_ACTION ITEM_
Go through the entries below, tally each line that has the word "computer", and give only the total.
### TASK MATERIAL ###
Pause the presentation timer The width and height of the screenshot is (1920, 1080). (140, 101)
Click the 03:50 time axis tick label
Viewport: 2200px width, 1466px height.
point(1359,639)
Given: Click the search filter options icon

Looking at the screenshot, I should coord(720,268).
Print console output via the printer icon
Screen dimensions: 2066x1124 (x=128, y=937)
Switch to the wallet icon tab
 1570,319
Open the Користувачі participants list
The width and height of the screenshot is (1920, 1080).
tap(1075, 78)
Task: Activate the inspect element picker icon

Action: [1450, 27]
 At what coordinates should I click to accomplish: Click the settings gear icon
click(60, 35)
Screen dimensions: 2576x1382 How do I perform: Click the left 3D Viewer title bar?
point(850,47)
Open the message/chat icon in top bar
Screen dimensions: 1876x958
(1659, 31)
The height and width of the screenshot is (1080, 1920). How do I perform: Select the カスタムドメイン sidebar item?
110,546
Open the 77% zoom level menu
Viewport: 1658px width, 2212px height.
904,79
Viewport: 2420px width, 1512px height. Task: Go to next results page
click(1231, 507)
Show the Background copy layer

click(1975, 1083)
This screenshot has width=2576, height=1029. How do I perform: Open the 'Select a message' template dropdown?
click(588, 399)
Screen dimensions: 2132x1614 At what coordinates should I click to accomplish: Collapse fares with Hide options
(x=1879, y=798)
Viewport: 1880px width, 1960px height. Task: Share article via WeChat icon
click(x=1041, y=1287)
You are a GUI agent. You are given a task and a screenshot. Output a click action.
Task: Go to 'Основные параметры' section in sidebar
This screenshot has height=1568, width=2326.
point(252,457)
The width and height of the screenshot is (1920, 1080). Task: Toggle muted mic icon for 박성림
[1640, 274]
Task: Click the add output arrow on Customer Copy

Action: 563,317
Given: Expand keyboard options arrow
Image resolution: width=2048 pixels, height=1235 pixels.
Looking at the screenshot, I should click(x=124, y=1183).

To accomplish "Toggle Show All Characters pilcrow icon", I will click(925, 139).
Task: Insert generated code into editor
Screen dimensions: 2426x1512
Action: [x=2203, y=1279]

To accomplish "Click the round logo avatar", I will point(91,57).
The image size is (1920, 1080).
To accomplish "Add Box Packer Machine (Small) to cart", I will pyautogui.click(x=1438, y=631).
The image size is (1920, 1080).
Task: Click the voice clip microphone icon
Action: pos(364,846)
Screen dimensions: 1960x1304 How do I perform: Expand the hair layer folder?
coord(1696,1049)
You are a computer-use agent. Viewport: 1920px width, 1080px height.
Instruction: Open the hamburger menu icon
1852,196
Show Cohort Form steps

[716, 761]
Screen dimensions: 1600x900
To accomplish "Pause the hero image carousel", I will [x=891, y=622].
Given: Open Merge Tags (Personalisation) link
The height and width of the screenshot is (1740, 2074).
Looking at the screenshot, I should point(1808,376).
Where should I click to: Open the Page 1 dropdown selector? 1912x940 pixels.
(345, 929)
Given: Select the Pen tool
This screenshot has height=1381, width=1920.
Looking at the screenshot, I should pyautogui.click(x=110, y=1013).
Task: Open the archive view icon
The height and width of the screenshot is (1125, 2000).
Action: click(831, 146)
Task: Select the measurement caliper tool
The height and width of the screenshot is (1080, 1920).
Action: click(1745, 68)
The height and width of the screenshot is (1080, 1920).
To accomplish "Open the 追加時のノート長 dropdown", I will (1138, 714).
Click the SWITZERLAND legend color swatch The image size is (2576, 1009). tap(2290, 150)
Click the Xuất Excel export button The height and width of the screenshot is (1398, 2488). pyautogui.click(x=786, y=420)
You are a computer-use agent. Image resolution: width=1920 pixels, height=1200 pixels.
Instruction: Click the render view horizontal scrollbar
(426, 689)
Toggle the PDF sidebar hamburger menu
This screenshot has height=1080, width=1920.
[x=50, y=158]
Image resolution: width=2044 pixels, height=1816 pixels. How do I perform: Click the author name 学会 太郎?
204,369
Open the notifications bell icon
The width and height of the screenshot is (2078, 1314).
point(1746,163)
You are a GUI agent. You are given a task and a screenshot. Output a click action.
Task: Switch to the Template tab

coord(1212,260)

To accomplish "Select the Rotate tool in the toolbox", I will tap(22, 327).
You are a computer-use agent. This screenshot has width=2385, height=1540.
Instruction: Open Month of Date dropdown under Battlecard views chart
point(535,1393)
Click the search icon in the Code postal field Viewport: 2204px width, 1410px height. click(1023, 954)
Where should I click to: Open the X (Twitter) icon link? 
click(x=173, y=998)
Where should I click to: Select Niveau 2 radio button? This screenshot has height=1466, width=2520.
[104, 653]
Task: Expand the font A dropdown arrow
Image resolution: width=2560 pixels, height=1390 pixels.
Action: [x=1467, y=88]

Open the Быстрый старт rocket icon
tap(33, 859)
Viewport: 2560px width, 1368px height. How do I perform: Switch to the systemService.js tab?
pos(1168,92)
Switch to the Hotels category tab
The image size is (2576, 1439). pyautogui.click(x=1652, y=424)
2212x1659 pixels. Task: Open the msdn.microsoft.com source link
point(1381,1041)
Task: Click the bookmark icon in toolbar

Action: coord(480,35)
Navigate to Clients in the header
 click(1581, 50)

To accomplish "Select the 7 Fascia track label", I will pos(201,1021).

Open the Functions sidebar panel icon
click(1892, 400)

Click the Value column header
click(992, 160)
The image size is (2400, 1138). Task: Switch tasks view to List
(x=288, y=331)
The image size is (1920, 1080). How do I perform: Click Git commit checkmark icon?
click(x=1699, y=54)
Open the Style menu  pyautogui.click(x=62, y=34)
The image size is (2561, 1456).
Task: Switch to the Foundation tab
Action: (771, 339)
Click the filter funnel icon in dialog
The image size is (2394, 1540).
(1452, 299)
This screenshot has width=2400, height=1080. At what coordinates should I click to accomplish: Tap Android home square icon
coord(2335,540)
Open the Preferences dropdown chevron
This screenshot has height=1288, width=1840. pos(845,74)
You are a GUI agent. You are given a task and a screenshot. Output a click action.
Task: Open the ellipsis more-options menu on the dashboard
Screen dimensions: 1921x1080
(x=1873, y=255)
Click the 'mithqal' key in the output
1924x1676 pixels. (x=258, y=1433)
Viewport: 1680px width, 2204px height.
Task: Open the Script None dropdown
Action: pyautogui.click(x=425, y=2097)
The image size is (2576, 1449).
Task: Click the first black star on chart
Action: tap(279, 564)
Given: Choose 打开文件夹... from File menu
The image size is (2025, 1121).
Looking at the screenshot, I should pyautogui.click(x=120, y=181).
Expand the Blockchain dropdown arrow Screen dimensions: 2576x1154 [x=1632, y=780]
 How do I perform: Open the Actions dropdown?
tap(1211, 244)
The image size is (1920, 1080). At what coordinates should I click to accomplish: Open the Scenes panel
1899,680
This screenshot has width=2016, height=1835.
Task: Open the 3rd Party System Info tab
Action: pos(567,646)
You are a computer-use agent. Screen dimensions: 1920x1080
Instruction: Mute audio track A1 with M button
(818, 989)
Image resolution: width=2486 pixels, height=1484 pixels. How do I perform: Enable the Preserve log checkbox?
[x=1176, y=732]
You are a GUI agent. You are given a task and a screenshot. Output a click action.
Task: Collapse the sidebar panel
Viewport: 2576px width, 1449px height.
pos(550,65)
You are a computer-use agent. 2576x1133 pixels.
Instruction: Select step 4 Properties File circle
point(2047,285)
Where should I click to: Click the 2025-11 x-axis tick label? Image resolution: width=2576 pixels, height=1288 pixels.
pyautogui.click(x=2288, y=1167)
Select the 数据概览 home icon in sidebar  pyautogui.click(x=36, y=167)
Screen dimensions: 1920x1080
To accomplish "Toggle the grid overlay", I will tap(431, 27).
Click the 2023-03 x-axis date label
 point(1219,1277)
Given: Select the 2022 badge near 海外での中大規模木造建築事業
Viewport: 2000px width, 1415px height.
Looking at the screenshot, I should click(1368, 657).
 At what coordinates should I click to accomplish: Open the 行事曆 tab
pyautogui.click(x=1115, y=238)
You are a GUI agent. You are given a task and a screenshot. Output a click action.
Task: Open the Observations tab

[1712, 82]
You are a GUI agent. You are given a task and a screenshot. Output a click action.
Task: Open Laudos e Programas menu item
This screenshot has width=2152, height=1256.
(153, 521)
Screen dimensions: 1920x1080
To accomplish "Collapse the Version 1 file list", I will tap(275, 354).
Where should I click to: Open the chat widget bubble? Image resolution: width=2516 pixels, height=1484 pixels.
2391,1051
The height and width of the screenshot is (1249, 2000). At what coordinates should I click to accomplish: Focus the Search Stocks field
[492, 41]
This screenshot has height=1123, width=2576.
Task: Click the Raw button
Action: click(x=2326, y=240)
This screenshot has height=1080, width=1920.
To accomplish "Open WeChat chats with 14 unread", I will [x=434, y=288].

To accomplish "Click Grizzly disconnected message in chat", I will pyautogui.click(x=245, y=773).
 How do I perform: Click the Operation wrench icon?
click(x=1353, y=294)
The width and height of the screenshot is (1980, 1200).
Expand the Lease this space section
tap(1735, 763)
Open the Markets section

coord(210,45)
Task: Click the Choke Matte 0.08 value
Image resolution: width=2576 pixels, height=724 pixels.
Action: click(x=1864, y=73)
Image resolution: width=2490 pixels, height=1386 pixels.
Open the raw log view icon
###
_OUTPUT FOR THIS TASK_
5